14. What are the possible dangers?
In up to 5 percent of patients with a total prosthesis, the hip may dislocate when, for example, they squat or bend deeply. In most cases, no further surgery is required to correct this problem. By pulling and simultaneously turning the leg, the orthopedic surgeon tries to get the femoral head back into the socket; the patient will then first be given muscle relaxant medication.
In 1 to 1.5 percent of cases, an infection develops in the new hip joint. That percentage is no higher than after comparable operations.
15. How does the rehabilitation process work at home?
You will need help for the first few weeks. Hire someone to run errands and help you with household chores. Do the exercises instructed by your physical therapist and orthopedic surgeon. You will eventually be able to fully use your hip joint again after about six to twelve weeks. Alternate rest and activities. In principle, climbing stairs is not a problem, although it is sometimes difficult in the first weeks after the operation.
16. Is physiotherapy always necessary after surgery?
Yes. It is advisable to continue exercising after discharge from the hospital, at home and with a physiotherapist. Guidance from a physiotherapist is necessary to learn to walk properly again without crutches. You will need physical therapy twice a week on average for two to three months. As soon as you know when you will be operated on, contact the physiotherapist immediately to schedule an appointment for after hospitalization.
17. When can I drive again?
To accelerate, shift and brake you need good control of your leg. You can usually drive again six weeks after the operation. This also applies to flying, due to the increased thrombosis risk after surgery. Stretch your legs in between on a flight of longer than two hours.
18. How can I best protect my artificial hip?
By some simple precautions.
- Prevent infection: If you get an infection anywhere in your body, for example an infection on the skin, toes, bladder, lungs, throat or teeth, it can get into the bloodstream and spread to your hip. Therefore inform your doctor if you suspect that you have an infection.
- Inform the surgeon for any other surgery: If you have another surgery in the future, tell the surgeon that you have a hip replacement, because of a possible risk of infection.
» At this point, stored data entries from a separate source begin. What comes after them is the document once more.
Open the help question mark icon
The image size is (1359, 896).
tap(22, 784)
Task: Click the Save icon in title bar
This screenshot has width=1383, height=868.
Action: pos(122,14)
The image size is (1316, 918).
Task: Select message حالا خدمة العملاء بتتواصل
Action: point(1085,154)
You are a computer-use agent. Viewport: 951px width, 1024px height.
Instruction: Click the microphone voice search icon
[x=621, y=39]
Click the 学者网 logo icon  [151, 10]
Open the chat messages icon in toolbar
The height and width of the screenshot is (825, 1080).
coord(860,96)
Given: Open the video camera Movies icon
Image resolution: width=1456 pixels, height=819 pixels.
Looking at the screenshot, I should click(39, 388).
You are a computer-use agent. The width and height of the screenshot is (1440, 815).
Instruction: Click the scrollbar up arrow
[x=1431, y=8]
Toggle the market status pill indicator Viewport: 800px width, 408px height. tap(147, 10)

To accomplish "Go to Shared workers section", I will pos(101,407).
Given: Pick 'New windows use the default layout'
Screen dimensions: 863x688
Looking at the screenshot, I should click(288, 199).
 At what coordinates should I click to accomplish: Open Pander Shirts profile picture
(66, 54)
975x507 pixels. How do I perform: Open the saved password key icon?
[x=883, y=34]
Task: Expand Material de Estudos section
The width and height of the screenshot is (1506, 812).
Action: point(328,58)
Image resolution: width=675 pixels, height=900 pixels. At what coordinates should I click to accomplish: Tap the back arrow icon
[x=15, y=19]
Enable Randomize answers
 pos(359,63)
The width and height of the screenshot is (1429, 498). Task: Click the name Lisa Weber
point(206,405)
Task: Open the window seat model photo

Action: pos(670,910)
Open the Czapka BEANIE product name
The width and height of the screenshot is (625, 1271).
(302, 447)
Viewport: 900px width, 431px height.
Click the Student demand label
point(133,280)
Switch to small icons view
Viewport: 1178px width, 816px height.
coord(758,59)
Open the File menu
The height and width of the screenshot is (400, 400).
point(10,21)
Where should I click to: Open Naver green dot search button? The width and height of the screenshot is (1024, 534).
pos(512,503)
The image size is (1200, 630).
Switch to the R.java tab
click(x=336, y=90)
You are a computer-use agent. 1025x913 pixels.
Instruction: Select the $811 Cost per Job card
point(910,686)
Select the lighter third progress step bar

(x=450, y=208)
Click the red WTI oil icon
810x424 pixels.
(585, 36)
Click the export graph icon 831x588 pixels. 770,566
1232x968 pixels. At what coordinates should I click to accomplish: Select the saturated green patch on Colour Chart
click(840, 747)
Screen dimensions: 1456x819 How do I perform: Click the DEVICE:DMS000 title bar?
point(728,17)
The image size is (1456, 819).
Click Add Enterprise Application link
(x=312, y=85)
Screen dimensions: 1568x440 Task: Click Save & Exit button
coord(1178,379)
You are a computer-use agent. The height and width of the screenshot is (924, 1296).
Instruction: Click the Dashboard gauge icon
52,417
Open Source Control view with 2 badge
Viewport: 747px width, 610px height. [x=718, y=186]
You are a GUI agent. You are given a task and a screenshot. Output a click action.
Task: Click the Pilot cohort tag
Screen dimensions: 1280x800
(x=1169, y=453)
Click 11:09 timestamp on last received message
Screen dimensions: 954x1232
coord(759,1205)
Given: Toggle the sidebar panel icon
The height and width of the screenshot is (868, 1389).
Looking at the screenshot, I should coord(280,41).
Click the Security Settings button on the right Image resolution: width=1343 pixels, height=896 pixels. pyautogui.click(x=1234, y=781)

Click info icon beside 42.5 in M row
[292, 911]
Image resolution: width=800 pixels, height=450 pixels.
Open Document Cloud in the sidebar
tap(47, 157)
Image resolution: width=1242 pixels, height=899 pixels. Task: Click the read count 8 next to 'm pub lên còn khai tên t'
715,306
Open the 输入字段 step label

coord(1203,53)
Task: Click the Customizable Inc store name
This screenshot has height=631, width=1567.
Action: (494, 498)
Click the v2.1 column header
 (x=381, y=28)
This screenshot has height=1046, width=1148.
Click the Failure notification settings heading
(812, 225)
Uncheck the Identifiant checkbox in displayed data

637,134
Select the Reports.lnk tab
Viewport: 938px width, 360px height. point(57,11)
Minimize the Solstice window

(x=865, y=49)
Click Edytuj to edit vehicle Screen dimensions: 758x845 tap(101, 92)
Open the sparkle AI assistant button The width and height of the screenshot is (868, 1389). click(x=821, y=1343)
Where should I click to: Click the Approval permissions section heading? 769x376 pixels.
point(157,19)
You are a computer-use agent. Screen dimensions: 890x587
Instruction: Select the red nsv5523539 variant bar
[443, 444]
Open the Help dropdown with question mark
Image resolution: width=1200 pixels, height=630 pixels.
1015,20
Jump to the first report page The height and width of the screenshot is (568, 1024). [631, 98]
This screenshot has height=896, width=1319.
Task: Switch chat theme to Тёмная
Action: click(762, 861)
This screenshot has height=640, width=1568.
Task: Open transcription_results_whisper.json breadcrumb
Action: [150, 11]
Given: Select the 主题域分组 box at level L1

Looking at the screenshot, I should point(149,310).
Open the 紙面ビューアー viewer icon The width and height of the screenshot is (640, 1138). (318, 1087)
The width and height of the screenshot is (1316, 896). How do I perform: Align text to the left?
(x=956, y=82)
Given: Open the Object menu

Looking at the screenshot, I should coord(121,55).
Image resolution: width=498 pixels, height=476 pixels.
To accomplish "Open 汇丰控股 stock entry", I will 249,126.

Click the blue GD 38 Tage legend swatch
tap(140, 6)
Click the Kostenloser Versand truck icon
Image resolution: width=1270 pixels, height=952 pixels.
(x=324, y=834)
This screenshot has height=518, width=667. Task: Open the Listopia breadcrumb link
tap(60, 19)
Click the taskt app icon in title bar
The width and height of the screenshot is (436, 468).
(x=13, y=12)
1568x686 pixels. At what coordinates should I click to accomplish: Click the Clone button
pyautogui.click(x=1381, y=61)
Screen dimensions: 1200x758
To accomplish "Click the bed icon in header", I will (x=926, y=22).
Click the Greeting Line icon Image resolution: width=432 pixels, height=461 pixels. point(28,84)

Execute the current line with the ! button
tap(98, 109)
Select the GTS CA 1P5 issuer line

Even if it concerns a minor operation such as dental procedures.
- Prevent overweight: with the correct body weight, the pressure on the new hip is not too high. And keep moving!
- Other points to watch out for: never bend more than 90 degrees; when sitting, keep knees lower than hips; keep your legs 15 centimeters apart when sitting or lying down; use a raised toilet and a seat in the bath if possible; wear comfortable shoes, without high heels.
19. What about sports?
Sports such as football and running can shorten the life of the prosthesis. It is therefore better not to practice this with a hip prosthesis. You can dance the tango, but in moderation. Skating, skiing, cycling, swimming, golf, tennis, fitness and walking are generally not harmful to the prosthesis. Always consult your doctor. If necessary, he can refer you to a sports physiotherapist.